-- START OF EXERCISE DATA --

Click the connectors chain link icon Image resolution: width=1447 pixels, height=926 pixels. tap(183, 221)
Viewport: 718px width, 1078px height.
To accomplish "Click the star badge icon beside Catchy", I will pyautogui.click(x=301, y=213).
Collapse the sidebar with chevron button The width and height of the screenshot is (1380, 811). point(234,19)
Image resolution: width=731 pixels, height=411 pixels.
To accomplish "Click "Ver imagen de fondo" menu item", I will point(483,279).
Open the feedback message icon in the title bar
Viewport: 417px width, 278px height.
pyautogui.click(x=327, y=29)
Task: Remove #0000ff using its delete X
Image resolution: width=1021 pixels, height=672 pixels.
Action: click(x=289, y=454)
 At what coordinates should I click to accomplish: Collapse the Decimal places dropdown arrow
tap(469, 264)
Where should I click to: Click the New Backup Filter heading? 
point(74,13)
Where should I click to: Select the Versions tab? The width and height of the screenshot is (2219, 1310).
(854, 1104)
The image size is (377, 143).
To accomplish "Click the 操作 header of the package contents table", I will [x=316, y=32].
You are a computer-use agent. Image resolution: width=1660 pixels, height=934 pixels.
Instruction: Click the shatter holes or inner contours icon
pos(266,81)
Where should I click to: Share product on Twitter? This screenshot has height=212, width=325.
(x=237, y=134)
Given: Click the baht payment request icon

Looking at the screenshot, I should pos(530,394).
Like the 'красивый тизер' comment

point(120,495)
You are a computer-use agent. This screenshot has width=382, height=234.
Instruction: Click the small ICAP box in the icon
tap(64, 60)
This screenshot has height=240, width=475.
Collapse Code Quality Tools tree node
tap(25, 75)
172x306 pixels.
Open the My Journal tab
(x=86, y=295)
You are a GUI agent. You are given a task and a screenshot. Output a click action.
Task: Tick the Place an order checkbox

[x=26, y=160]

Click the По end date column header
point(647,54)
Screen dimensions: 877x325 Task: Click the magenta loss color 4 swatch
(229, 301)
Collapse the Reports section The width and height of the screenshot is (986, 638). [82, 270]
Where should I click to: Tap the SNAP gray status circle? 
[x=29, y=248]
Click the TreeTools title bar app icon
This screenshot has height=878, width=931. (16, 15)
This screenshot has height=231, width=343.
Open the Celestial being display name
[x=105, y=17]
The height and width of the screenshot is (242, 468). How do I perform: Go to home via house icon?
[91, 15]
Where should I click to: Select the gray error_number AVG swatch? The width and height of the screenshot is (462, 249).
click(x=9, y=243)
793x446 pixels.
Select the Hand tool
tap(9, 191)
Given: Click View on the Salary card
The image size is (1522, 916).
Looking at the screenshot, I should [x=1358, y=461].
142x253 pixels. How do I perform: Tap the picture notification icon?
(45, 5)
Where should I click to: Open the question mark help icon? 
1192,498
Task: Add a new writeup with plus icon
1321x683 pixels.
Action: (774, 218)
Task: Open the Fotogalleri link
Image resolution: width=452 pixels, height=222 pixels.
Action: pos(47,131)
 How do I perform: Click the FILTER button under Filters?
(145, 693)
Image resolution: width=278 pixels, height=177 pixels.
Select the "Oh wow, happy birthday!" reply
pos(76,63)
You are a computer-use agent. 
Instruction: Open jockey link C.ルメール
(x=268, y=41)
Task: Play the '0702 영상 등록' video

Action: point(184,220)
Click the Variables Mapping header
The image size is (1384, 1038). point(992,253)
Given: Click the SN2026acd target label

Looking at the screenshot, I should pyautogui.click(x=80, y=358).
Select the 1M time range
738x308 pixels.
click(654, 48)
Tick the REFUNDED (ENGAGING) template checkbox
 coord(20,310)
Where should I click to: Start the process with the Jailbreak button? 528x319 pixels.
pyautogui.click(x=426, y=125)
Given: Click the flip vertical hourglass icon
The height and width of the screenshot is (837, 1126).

-- END OF EXERCISE DATA --

## EXERCISE AIM:
Reproduce only the part of the rows that opens with the line containing "Where should I click to: Select the Versions" and closes with the line containing "point(120,495)", changing "Twitter" to "Facebook" and leaving everything else unchanged.

## EXPECTED ANSWER:
Where should I click to: Select the Versions tab? The width and height of the screenshot is (2219, 1310).
(854, 1104)
The image size is (377, 143).
To accomplish "Click the 操作 header of the package contents table", I will [x=316, y=32].
You are a computer-use agent. Image resolution: width=1660 pixels, height=934 pixels.
Instruction: Click the shatter holes or inner contours icon
pos(266,81)
Where should I click to: Share product on Facebook? This screenshot has height=212, width=325.
(x=237, y=134)
Given: Click the baht payment request icon

Looking at the screenshot, I should pos(530,394).
Like the 'красивый тизер' comment

point(120,495)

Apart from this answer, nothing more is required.